Data excerpted from a collection:

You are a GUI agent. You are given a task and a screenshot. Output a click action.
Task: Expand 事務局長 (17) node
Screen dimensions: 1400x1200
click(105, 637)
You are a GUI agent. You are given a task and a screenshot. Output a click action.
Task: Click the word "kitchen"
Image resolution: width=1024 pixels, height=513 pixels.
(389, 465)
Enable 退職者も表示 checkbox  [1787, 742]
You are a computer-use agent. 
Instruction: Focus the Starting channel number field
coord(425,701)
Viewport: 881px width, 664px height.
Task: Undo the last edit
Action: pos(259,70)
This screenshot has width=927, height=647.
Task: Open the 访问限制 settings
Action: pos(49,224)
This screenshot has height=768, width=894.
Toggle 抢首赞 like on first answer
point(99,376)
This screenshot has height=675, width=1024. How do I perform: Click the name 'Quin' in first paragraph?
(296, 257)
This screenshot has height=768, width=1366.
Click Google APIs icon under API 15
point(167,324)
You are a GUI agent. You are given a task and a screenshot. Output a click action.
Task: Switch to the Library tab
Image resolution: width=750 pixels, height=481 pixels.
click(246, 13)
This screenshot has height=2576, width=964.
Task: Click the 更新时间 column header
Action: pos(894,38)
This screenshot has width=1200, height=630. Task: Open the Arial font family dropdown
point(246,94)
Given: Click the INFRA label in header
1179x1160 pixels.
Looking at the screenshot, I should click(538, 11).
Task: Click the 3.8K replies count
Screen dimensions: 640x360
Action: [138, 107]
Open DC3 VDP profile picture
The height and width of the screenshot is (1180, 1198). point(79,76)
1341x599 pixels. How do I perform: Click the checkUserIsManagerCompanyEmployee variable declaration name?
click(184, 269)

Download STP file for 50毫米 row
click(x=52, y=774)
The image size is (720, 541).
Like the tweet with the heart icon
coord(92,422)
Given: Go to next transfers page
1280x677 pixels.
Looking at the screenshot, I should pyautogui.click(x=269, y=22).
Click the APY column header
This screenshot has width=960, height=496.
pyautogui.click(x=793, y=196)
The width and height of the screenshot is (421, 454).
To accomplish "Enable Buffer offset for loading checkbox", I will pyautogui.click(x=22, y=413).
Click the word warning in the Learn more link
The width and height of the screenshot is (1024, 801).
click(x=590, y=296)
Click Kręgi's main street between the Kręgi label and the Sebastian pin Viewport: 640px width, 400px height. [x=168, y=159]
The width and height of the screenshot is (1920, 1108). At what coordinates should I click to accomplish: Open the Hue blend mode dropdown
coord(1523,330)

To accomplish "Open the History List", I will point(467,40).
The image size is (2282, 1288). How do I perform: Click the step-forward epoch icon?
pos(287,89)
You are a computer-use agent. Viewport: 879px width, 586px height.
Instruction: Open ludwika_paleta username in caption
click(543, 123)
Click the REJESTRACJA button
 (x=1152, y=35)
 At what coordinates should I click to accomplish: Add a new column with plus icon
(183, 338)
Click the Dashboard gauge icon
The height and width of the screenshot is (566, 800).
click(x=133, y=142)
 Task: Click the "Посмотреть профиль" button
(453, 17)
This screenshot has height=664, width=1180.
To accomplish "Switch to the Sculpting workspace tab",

• [EXERCISE]: Convert the data above into a JSON list of strings with one string per line, skipping blank lines.

• [RESPONSE BELOW]:
[
  "You are a GUI agent. You are given a task and a screenshot. Output a click action.",
  "Task: Expand 事務局長 (17) node",
  "Screen dimensions: 1400x1200",
  "click(105, 637)",
  "You are a GUI agent. You are given a task and a screenshot. Output a click action.",
  "Task: Click the word \"kitchen\"",
  "Image resolution: width=1024 pixels, height=513 pixels.",
  "(389, 465)",
  "Enable 退職者も表示 checkbox  [1787, 742]",
  "You are a computer-use agent. ",
  "Instruction: Focus the Starting channel number field",
  "coord(425,701)",
  "Viewport: 881px width, 664px height.",
  "Task: Undo the last edit",
  "Action: pos(259,70)",
  "This screenshot has width=927, height=647.",
  "Task: Open the 访问限制 settings",
  "Action: pos(49,224)",
  "This screenshot has height=768, width=894.",
  "Toggle 抢首赞 like on first answer",
  "point(99,376)",
  "This screenshot has height=675, width=1024. How do I perform: Click the name 'Quin' in first paragraph?",
  "(296, 257)",
  "This screenshot has height=768, width=1366.",
  "Click Google APIs icon under API 15",
  "point(167,324)",
  "You are a GUI agent. You are given a task and a screenshot. Output a click action.",
  "Task: Switch to the Library tab",
  "Image resolution: width=750 pixels, height=481 pixels.",
  "click(246, 13)",
  "This screenshot has height=2576, width=964.",
  "Task: Click the 更新时间 column header",
  "Action: pos(894,38)",
  "This screenshot has width=1200, height=630. Task: Open the Arial font family dropdown",
  "point(246,94)",
  "Given: Click the INFRA label in header",
  "1179x1160 pixels.",
  "Looking at the screenshot, I should click(538, 11).",
  "Task: Click the 3.8K replies count",
  "Screen dimensions: 640x360",
  "Action: [138, 107]",
  "Open DC3 VDP profile picture",
  "The height and width of the screenshot is (1180, 1198). point(79,76)",
  "1341x599 pixels. How do I perform: Click the checkUserIsManagerCompanyEmployee variable declaration name?",
  "click(184, 269)",
  "Download STP file for 50毫米 row",
  "click(x=52, y=774)",
  "The image size is (720, 541).",
  "Like the tweet with the heart icon",
  "coord(92,422)",
  "Given: Go to next transfers page",
  "1280x677 pixels.",
  "Looking at the screenshot, I should pyautogui.click(x=269, y=22).",
  "Click the APY column header",
  "This screenshot has width=960, height=496.",
  "pyautogui.click(x=793, y=196)",
  "The width and height of the screenshot is (421, 454).",
  "To accomplish \"Enable Buffer offset for loading checkbox\", I will pyautogui.click(x=22, y=413).",
  "Click the word warning in the Learn more link",
  "The width and height of the screenshot is (1024, 801).",
  "click(x=590, y=296)",
  "Click Kręgi's main street between the Kręgi label and the Sebastian pin Viewport: 640px width, 400px height. [x=168, y=159]",
  "The width and height of the screenshot is (1920, 1108). At what coordinates should I click to accomplish: Open the Hue blend mode dropdown",
  "coord(1523,330)",
  "To accomplish \"Open the History List\", I will point(467,40).",
  "The image size is (2282, 1288). How do I perform: Click the step-forward epoch icon?",
  "pos(287,89)",
  "You are a computer-use agent. Viewport: 879px width, 586px height.",
  "Instruction: Open ludwika_paleta username in caption",
  "click(543, 123)",
  "Click the REJESTRACJA button",
  " (x=1152, y=35)",
  " At what coordinates should I click to accomplish: Add a new column with plus icon",
  "(183, 338)",
  "Click the Dashboard gauge icon",
  "The height and width of the screenshot is (566, 800).",
  "click(x=133, y=142)",
  " Task: Click the \"Посмотреть профиль\" button",
  "(453, 17)",
  "This screenshot has height=664, width=1180.",
  "To accomplish \"Switch to the Sculpting workspace tab\","
]